Stacy London and Clinton Kelly with a makeover visitor on “Wear Whatever the F You Want.”
(Prime Video)
Every has a fantasy supreme. (“Age appropriate” just isn’t a phrase you’ll hear right here, however “comfort zone,” as in leaving it, comes up repeatedly.) We meet Selena, a goth “content creator” with inexperienced streaks in her hair, a razor blade earring and a spiked choker, who wish to look extra approachable, like Alicia Silverstone in “Clueless.” Naomi, an Amish runaway turned unique dancer turned mother, has returned to dressing in sacks and bonnets since gaining some weight after being pregnant (extra a case of dysmorphia, one would say, than an goal evaluation) and is aiming for “country glitz and glam,” à la Dolly Parton. Alan, transitioning male to feminine, desires one thing “ambiguous” to precise parts of each genders. Patrick, a long-haired “brewery dad” in overalls, a Inexperienced Day T-shirt and Crocs, hopes to unleash his inside “punk rock god.” Most cancers survivor Freedom appears to be a “powerhouse diva.” And so forth, over eight, in a different way flavored, entertaining episodes.
London and Kelly have been briefed prematurely — there are dossiers — in order that when the topic arrives on the “Wardrobe Warehouse,” a room stuffed with promising togs and equipment awaits them. The concept is to work collectively, with the visitor main the way in which: “We can be supportive, we can be cheerleaders, we can be guardrails so you don’t go off the cliff but get what you want,” says Kelly, except it was London; they’re a form of two-headed creature. The hosts specific opinions — they’ll clarify what doesn’t work solely after the shopper expresses their very own doubts — and can present their delight once they love an outfit (“Awesome!” “Adorable.”), however don’t argue. (“If you’re not feeling it, that’s a no for us.”)
The place “What Not to Wear” was a five-day course of, “Wear Whatever the F” has been streamlined and compacted into an eventful, environment friendly 48 hours, together with a gap dialog; a go-wild “style session”; a phase wherein they’re despatched out to “pressure test” a fantasy outfit in a social setting; and a second fashion session wherein a extra refined, however nonetheless expressive, hopefully sustainable look is created. In the middle of all this, we get a superb image of every shopper, their household background, formative traumas, hopes and goals. Midway by means of every episode, a good friend visits to offer the stylists extra perspective. Hair and make-up full the image. As in “What Not To Wear,” the episode ends with the remodeled topic returning dwelling, to the amazement of their family members. It’s a joyous second.
Whereas the makeovers are participating, transferring and enjoyable — who doesn’t love a Cinderella story? — the principle draw of the collection are the fairy godparents. Fortunately collectively once more after a dozen years, London and Kelly are the shadow topics of the present, like detectives in a procedural. Every episode begins with them strolling arm in arm on a New York road, speaking about this or that — what sort of canine they’d be, their first large style buy, what they’d eat if they might solely select one factor endlessly, how London is so chilly she will’t really feel her face.

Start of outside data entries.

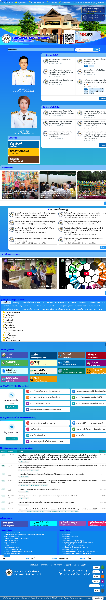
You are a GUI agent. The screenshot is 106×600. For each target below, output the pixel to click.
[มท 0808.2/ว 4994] (24, 470)
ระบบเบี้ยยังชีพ (66, 538)
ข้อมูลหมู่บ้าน (7, 333)
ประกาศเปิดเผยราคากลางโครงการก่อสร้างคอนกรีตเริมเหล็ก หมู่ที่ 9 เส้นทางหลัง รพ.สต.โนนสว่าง (60, 134)
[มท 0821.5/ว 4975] (24, 461)
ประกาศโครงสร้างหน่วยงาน (11, 312)
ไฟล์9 (86, 93)
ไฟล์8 (101, 91)
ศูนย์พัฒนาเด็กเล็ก (9, 315)
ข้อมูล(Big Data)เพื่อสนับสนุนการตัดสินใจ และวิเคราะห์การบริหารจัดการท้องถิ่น (24, 535)
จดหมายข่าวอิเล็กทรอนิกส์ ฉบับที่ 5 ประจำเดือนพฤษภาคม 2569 (61, 81)
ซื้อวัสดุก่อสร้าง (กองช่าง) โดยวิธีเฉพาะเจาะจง (76, 222)
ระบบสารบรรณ (66, 535)
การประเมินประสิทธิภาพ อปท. (11, 536)
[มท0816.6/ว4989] (23, 476)
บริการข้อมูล (13, 138)
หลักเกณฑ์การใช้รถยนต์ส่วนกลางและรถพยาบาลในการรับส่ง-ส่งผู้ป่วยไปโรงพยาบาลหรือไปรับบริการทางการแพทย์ (61, 72)
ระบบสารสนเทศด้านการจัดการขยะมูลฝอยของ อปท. (75, 548)
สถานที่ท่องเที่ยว (8, 320)
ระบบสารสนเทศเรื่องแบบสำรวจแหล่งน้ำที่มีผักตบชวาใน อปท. (77, 542)
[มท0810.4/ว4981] (23, 505)
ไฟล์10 (91, 93)
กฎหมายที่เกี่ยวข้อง (9, 328)
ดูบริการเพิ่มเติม (11, 407)
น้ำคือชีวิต (6, 546)
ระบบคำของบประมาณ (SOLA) (70, 549)
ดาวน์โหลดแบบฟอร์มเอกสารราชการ (13, 549)
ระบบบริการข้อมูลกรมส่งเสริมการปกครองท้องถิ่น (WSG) (76, 553)
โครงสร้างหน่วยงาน (9, 335)
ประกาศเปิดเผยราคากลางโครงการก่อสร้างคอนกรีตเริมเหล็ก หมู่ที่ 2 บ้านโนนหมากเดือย (61, 112)
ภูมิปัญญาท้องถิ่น (8, 338)
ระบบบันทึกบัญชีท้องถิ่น (68, 544)
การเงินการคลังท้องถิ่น (10, 542)
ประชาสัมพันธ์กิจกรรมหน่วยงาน (13, 330)
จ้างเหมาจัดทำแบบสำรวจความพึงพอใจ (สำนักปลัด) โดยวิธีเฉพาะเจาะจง (34, 239)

“They’re like our reality TV parents,” says “visionary artist” Akemi, who wish to look as psychedelic as her work, says to visiting good friend, Taj, they usually do certainly look upon the youthful topics with a type of parental fondness. On the “pressure test” occasions, they lurk close by, observing, however generally collaborating — Kelly will pole and line dance; London will get a tattoo. Of their mid-fifties now, they’ll have a couple of issues to say about children nowadays, their slang and such; they snort at Burning Man, to which they’ve by no means been and can by no means go. (“I don’t like dust,” says London. “I don’t like porta-potties,” says Kelly.)
They’re both having an excellent time — with a lot laughter and banter, and maybe a tear or two when a butterfly emerges from the cocoon — or else they’re glorious actors. I select to imagine the previous.